ルナティック・ドリーマー
LUNATIC DREAMER

 目覚めるとそこは宇宙に自在に行けるようになった未来。長引いたコールドスリープの影響で、記憶に一部障害が出ていたため、少女は自分が誰なのかもどうして眠っていたのかも分からないまま、いつの間にやら背負わされていた莫大な借金を踏み倒して逃亡し、太陽系を股に掛けて男と見れば騙して財産を巻き上げ、カジノとあらばイカサマも平気に金をかっぱぎながら、犯罪者を捕まえ賞金を稼ぐ立派な「カウボーイ」(賞金稼ぎ)になりました。

 じゃない。それはアニメーション「カウボーイ・ビバップ」に登場するフェイ・バレンタインのことだった。桜庭一樹の「ルナティック・ドリーマーズ」(エニックス、860円)に登場する主人公の少女・高田寿麻も、フェイに似て宇宙時代になった50年後の未来にコールドスリープから目覚めるんだけど、とりあえず自分は誰かくらいは覚えているし、懸賞で当たった宇宙旅行の途中での事故だったということで、コールドスリープ代が払えず目覚めてすぐさま借金地獄に陥る、なんてこともない。

 ところが。借金がある訳でもない寿麻だったのに、目覚めてすぐに病室へと押し入って来た眼鏡男に襲われ死ぬような目にあって病院を脱走。折良く道をトラックで走ってきた”運び屋”ウィニーに拾われ、何とか生き延びたと思ったら、紆余曲折の果てに今度は謎なロック大好き野郎に拉致され尋問されるといった具合に、とんでもない目のオンパレードに遭遇する。理由は寿麻の記憶。コールドスリープに入るまでの記憶はだんだんと思い出していったけど、肝心要の記憶がどうにも思い出せなかったたことが、寿麻を生命のピンチへと陥れた。
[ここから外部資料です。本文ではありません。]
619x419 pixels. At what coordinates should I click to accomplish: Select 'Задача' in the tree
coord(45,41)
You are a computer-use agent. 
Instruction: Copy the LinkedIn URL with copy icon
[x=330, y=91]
その記憶とは。

 50年後の未来に寿麻が目を醒ました場所は、月面にある「ルナティックベガス」という巨大娯楽ドーム都市。そして寿麻が思い出せない記憶の中に、この「ルナティックベガス」を支配するためのコンピューターのパスワードが入っていた。「ルナティックベガス」に君臨する犯罪組織「ウラヌス」のドン、天王寺漣の一派は、寿麻が自分たちを追い落とそうと企んでいる敵の手に落ちないように確保しようとし、最初に寿麻を襲った眼鏡男たちを使って寿麻を追いかける。一方で、天王寺漣を倒して「ウラヌス」のトップへとのしあがろうとするロック野郎、メイファもパスワードを聞き出すために少女を追いつめる。
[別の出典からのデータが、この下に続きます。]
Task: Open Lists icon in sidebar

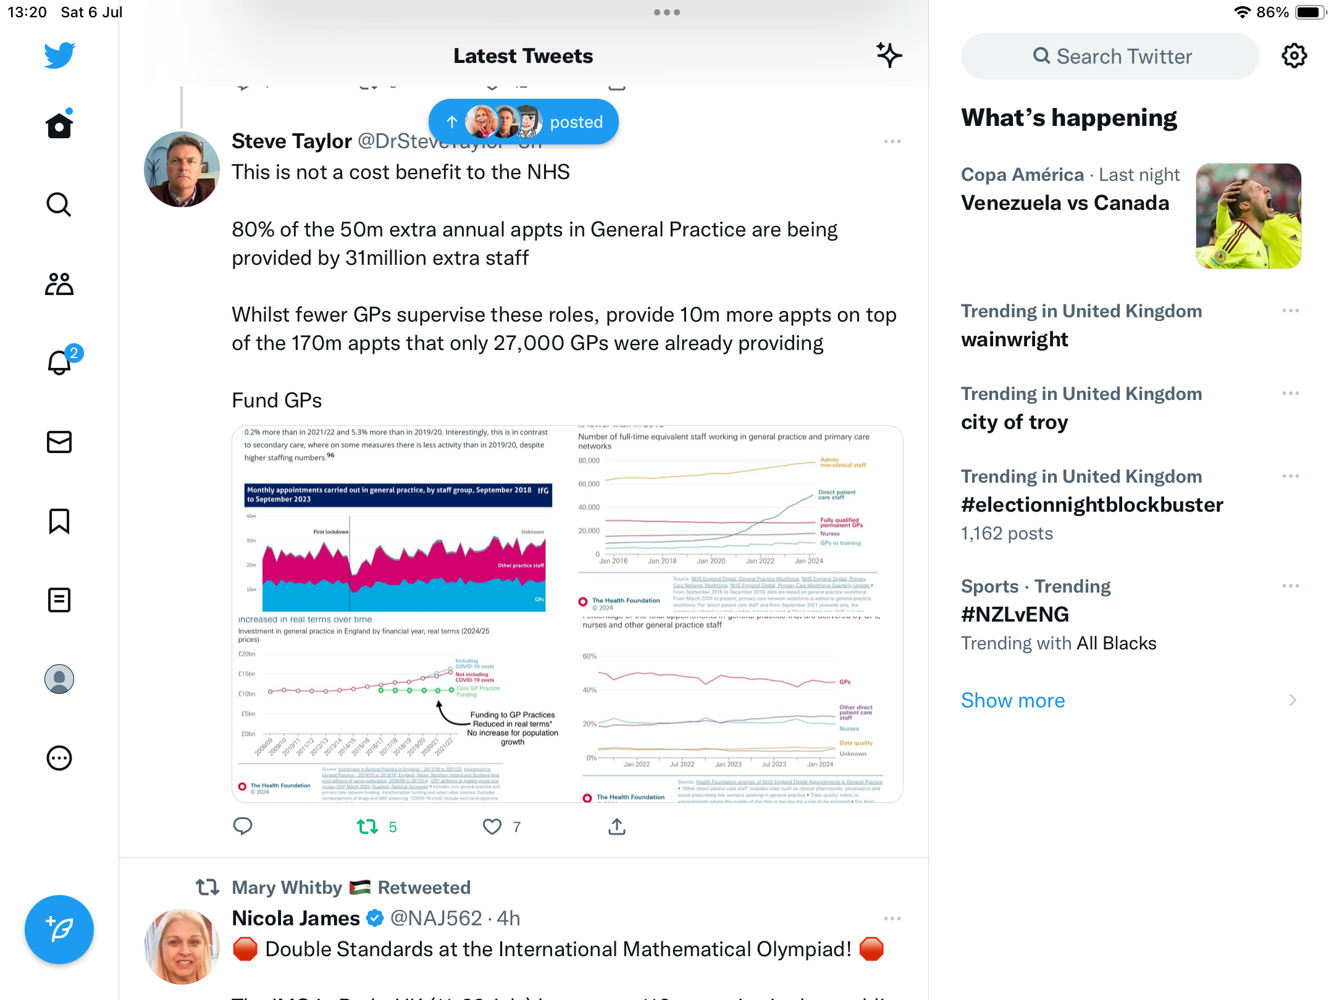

 どうして少女はパスワードを知っていたのか。「ルナティックベガス」を仕切るマフィアのボス、天王寺漣と高田寿麻との因縁は。夢多き少女と少年の淡い恋が50年の時を経て月面のドーム都市へと蘇り、厳然とした現実の重さを突きつけつつ、それでも見続けていたい夢の素晴らしさを教えてくれる。と同時に、時によって隔てられてしまった気持ちの、容易に埋まらない溝のようなものにも思い当たらせてくれて、ちょっぴり寂しい思いにさせられる。

 少女が病院を脱走して、最初に助けてもらったピンク色の髪の女性が物語のキーパーソンになりそうだと思っていたら(表紙にも出ているんだからそう思うのが普通だろう)、まず最初に明かされたその正体と、そしてさらに暴かれた真実の姿へと進む段取りに、どこか間の抜けた感じがあって、どうして気付かないんだろうといった疑問が浮かぶ。それと、あるキャラクターの「守れ」といったその口が、自分を一番に考えてくれてなかったと知るや「殺せ」といってみたりと、めまぐるしく変わる展開がなかなかにダイナミックで、人間の情愛とはかくも利己的なものなんだろうかと思い悩む。

 ボスを倒して成り上がろうとするメイファの「ロック一番」感じとか、そんなメイファを絶望の淵へと叩き込む寿麻の語ったメルヘンまみれな思い出の言葉(「これは僕の最初の恋。そして……最後の恋だよ、寿麻。ああ、だから君は僕の恋の母であり、同時に恋の墓標でもあるんだ。寿麻……僕の寿麻」ってな感じが延々)とか、読んで笑えるシーンもそれなりにあってこれは楽しめる。エンディングの無茶ではあるものの爽やかな感じも気持ちに優しい。ここは未来に目覚めて戸惑う少女になり切った気分で、トロッコに乗せられあちらこちらに運ばれた挙げ句にちょっぴり切ない、けれどもハッピーなエンディングを迎える展開を、ハラハラウキウキな気分で気軽に味わうのが良さそうだ。